Exercise
Copy out the listing that follows in its entirety, keeping it exactly the same.

Data section start

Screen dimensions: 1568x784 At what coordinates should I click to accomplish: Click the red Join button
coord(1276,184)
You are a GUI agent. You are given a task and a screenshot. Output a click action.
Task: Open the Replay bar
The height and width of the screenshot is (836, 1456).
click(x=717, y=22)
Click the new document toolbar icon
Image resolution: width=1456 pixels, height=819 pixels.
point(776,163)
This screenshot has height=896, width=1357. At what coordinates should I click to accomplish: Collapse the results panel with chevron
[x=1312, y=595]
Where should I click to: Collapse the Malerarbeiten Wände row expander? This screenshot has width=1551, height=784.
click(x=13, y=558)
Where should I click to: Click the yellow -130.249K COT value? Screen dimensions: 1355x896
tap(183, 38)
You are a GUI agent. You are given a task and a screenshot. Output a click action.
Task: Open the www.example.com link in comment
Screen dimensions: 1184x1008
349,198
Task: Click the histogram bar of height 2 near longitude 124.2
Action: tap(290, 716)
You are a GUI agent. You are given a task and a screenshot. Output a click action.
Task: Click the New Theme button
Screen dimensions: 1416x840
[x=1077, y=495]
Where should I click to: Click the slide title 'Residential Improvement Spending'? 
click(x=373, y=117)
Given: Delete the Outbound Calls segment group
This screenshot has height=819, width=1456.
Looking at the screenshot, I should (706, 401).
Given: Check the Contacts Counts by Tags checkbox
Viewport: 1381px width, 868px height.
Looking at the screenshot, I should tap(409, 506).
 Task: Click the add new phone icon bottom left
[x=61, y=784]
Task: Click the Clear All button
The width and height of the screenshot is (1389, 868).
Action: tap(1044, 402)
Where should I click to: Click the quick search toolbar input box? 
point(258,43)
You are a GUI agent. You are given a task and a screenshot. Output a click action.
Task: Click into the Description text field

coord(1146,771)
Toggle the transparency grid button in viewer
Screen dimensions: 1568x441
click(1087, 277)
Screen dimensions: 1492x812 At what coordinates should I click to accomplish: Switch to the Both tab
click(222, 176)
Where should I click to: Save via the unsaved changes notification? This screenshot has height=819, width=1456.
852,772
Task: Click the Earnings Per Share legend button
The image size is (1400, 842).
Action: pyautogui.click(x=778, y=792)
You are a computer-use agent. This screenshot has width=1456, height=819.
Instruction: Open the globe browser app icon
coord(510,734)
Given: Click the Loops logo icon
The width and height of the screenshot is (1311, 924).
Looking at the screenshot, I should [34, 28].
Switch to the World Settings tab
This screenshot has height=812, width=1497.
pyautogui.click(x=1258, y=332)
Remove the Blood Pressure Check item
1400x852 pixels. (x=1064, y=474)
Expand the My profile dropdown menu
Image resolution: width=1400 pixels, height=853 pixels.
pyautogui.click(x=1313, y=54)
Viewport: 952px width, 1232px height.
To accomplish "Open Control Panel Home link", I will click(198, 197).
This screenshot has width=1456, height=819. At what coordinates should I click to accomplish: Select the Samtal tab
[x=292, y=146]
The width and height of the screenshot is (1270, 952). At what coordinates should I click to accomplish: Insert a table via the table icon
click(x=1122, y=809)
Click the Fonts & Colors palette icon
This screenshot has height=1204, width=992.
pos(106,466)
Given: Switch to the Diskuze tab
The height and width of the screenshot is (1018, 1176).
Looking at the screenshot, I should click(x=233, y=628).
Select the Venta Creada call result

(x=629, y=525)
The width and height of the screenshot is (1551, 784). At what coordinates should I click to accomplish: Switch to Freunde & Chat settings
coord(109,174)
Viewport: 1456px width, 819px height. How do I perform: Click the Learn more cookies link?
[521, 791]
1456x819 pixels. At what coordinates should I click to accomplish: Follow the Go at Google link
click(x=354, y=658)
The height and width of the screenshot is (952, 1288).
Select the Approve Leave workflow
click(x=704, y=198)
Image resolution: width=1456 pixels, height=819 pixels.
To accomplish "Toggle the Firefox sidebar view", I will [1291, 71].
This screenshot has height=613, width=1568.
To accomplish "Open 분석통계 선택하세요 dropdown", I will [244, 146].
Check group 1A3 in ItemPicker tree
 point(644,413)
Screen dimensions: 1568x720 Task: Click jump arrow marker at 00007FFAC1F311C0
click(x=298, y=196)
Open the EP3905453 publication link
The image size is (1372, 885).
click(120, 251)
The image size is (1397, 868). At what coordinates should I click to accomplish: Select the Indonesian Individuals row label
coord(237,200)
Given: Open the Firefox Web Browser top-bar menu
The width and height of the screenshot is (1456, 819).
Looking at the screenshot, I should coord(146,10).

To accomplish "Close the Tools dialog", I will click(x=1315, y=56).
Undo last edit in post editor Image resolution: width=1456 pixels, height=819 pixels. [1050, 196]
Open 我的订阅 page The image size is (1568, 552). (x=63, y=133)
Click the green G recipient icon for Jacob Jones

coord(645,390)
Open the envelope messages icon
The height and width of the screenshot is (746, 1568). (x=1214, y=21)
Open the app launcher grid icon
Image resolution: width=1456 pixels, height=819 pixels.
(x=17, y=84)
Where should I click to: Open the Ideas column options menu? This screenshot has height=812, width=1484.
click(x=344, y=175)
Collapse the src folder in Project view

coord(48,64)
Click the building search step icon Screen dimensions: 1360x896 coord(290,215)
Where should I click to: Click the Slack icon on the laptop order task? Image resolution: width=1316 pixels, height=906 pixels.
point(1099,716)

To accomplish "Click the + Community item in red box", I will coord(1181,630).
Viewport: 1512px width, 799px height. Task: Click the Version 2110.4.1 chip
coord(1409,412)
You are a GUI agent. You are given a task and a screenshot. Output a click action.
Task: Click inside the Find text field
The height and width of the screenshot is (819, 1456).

Data section end

Expected answer
Screen dimensions: 1568x784 At what coordinates should I click to accomplish: Click the red Join button
coord(1276,184)
You are a GUI agent. You are given a task and a screenshot. Output a click action.
Task: Open the Replay bar
The height and width of the screenshot is (836, 1456).
click(x=717, y=22)
Click the new document toolbar icon
Image resolution: width=1456 pixels, height=819 pixels.
point(776,163)
This screenshot has height=896, width=1357. At what coordinates should I click to accomplish: Collapse the results panel with chevron
[x=1312, y=595]
Where should I click to: Collapse the Malerarbeiten Wände row expander? This screenshot has width=1551, height=784.
click(x=13, y=558)
Where should I click to: Click the yellow -130.249K COT value? Screen dimensions: 1355x896
tap(183, 38)
You are a GUI agent. You are given a task and a screenshot. Output a click action.
Task: Open the www.example.com link in comment
Screen dimensions: 1184x1008
349,198
Task: Click the histogram bar of height 2 near longitude 124.2
Action: tap(290, 716)
You are a GUI agent. You are given a task and a screenshot. Output a click action.
Task: Click the New Theme button
Screen dimensions: 1416x840
[x=1077, y=495]
Where should I click to: Click the slide title 'Residential Improvement Spending'? 
click(x=373, y=117)
Given: Delete the Outbound Calls segment group
This screenshot has height=819, width=1456.
Looking at the screenshot, I should (706, 401).
Given: Check the Contacts Counts by Tags checkbox
Viewport: 1381px width, 868px height.
Looking at the screenshot, I should tap(409, 506).
 Task: Click the add new phone icon bottom left
[x=61, y=784]
Task: Click the Clear All button
The width and height of the screenshot is (1389, 868).
Action: tap(1044, 402)
Where should I click to: Click the quick search toolbar input box? 
point(258,43)
You are a GUI agent. You are given a task and a screenshot. Output a click action.
Task: Click into the Description text field

coord(1146,771)
Toggle the transparency grid button in viewer
Screen dimensions: 1568x441
click(1087, 277)
Screen dimensions: 1492x812 At what coordinates should I click to accomplish: Switch to the Both tab
click(222, 176)
Where should I click to: Save via the unsaved changes notification? This screenshot has height=819, width=1456.
852,772
Task: Click the Earnings Per Share legend button
The image size is (1400, 842).
Action: pyautogui.click(x=778, y=792)
You are a computer-use agent. This screenshot has width=1456, height=819.
Instruction: Open the globe browser app icon
coord(510,734)
Given: Click the Loops logo icon
The width and height of the screenshot is (1311, 924).
Looking at the screenshot, I should [34, 28].
Switch to the World Settings tab
This screenshot has height=812, width=1497.
pyautogui.click(x=1258, y=332)
Remove the Blood Pressure Check item
1400x852 pixels. (x=1064, y=474)
Expand the My profile dropdown menu
Image resolution: width=1400 pixels, height=853 pixels.
pyautogui.click(x=1313, y=54)
Viewport: 952px width, 1232px height.
To accomplish "Open Control Panel Home link", I will click(198, 197).
This screenshot has width=1456, height=819. At what coordinates should I click to accomplish: Select the Samtal tab
[x=292, y=146]
The width and height of the screenshot is (1270, 952). At what coordinates should I click to accomplish: Insert a table via the table icon
click(x=1122, y=809)
Click the Fonts & Colors palette icon
This screenshot has height=1204, width=992.
pos(106,466)
Given: Switch to the Diskuze tab
The height and width of the screenshot is (1018, 1176).
Looking at the screenshot, I should click(x=233, y=628).
Select the Venta Creada call result

(x=629, y=525)
The width and height of the screenshot is (1551, 784). At what coordinates should I click to accomplish: Switch to Freunde & Chat settings
coord(109,174)
Viewport: 1456px width, 819px height. How do I perform: Click the Learn more cookies link?
[521, 791]
1456x819 pixels. At what coordinates should I click to accomplish: Follow the Go at Google link
click(x=354, y=658)
The height and width of the screenshot is (952, 1288).
Select the Approve Leave workflow
click(x=704, y=198)
Image resolution: width=1456 pixels, height=819 pixels.
To accomplish "Toggle the Firefox sidebar view", I will [1291, 71].
This screenshot has height=613, width=1568.
To accomplish "Open 분석통계 선택하세요 dropdown", I will [244, 146].
Check group 1A3 in ItemPicker tree
 point(644,413)
Screen dimensions: 1568x720 Task: Click jump arrow marker at 00007FFAC1F311C0
click(x=298, y=196)
Open the EP3905453 publication link
The image size is (1372, 885).
click(120, 251)
The image size is (1397, 868). At what coordinates should I click to accomplish: Select the Indonesian Individuals row label
coord(237,200)
Given: Open the Firefox Web Browser top-bar menu
The width and height of the screenshot is (1456, 819).
Looking at the screenshot, I should coord(146,10).

To accomplish "Close the Tools dialog", I will click(x=1315, y=56).
Undo last edit in post editor Image resolution: width=1456 pixels, height=819 pixels. [1050, 196]
Open 我的订阅 page The image size is (1568, 552). (x=63, y=133)
Click the green G recipient icon for Jacob Jones

coord(645,390)
Open the envelope messages icon
The height and width of the screenshot is (746, 1568). (x=1214, y=21)
Open the app launcher grid icon
Image resolution: width=1456 pixels, height=819 pixels.
(x=17, y=84)
Where should I click to: Open the Ideas column options menu? This screenshot has height=812, width=1484.
click(x=344, y=175)
Collapse the src folder in Project view

coord(48,64)
Click the building search step icon Screen dimensions: 1360x896 coord(290,215)
Where should I click to: Click the Slack icon on the laptop order task? Image resolution: width=1316 pixels, height=906 pixels.
point(1099,716)

To accomplish "Click the + Community item in red box", I will coord(1181,630).
Viewport: 1512px width, 799px height. Task: Click the Version 2110.4.1 chip
coord(1409,412)
You are a GUI agent. You are given a task and a screenshot. Output a click action.
Task: Click inside the Find text field
The height and width of the screenshot is (819, 1456).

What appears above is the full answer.